Главное же Курымушке стало хорошо оттого, что двугривенный можно теперь и не отдавать: вывел он это, верно, из того, что раз всякая тяжесть с души снималась, то и двугривенный тоже. Он поцеловал крест и спокойно опустил двугривенный в карман. С сияющей улыбкой ожидала его мать, встретила, будто давно с ним рассталась, спросила:

— Ну, как, все свои тайны открыл?

— И открывать-то нечего было, — победно ответил Курымушка, — он их и так все простил, он добрый.

— И ты отдал двугривенный?

— Нет, не отдал, это не нужно.

— Не взял?

— Я не давал. Это не нужно оказалось; молитва такая есть — все прощается.

— Как не нужно? Иди сейчас, отдай и покайся.

— Не пойду!

— Как ты смеешь! Так завтра нельзя причащаться, ты деньги притаил, это грех, пойдем вместе, пойдем!

Больно было, что мать не понимала, как прощен был двугривенный, и вот это всегда самое плохое на свете: «Я не виноват, а выходит, виноват, и никак нельзя этого никому объяснить, даже мать не понимает». Курымушка заплакал, мать приняла это за каприз, тащила его за рукав, громко шептала у алтаря, вызывая: «Батюшка, батюшка!» Он вышел. Мать объяснила ему грех Курымушки: не отдал деньги и теперь вот плачет.

— Ничего, ничего, бог простит, — ответил батюшка, поглаживая его по голове, — и смотрите еще — он у вас архиереем будет.

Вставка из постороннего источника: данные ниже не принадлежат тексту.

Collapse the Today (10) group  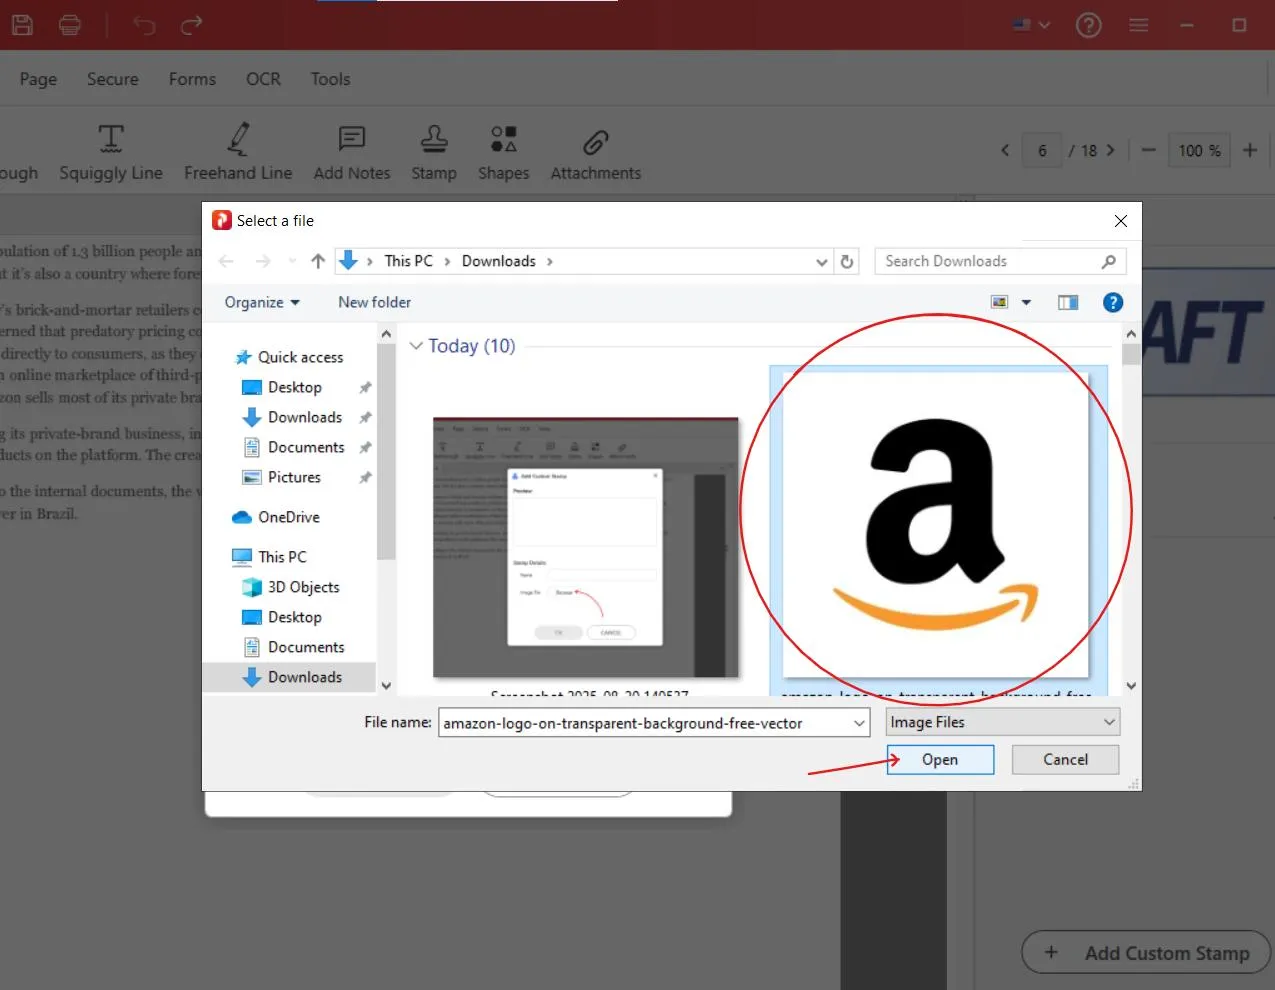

На другой день после причастия было получено свидетельство о говений, мать спешила в деревню к посеву озими. Из окна своей комнаты у доброй немки Вильгельмины Шмоль Курымушка видел, как гнедой Сокол долго поднимал мать на Чернослободскую гору и у кладбищенской березовой рощи, где выходит непременно старичок с колокольчиком, мать скрылась. Березки кладбищенской рощи уже стали желтеть, и это как-то сошлось с желтой холодной вечерней зарей, и желтая заря сошлась с желтобокой холодной антоновкой в крепкой росе; все свое, деревенское, встало неизъяснимо прекрасным и утраченным навсегда. Особенно больно было какое-то предчувствие, что мать никогда уже не вернется такой, как была. Это схватило, сжало всю душу мальчика, он положил голову на подоконник, зарыдал и так все плакал и плакал, пока не уснул под уговоры доброй Вильгельмины.

КОРОВЬЯ СМЕРТЬ

Бывает, на берегу лежит лодочка, к ней уже и чайки привыкли, садятся рыбу клевать; странник лег отдохнуть, но вот подошла волна, схватила и понесла куда-то лодочку с человеком, только человек тот ни при чем: нет у него ни весел, ни руля, ни паруса. Так вот и Курымушку волна подхватила и выбросила на самую заднюю скамейку. Тут сел он рядом с второгодником, по прозвищу Ахилл. Гигант второгодник был всем хорош, слабость его была только одна: несчастная любовь к Вере Соколовой. Ахилл сразу все рассказал Курымушке про учителей.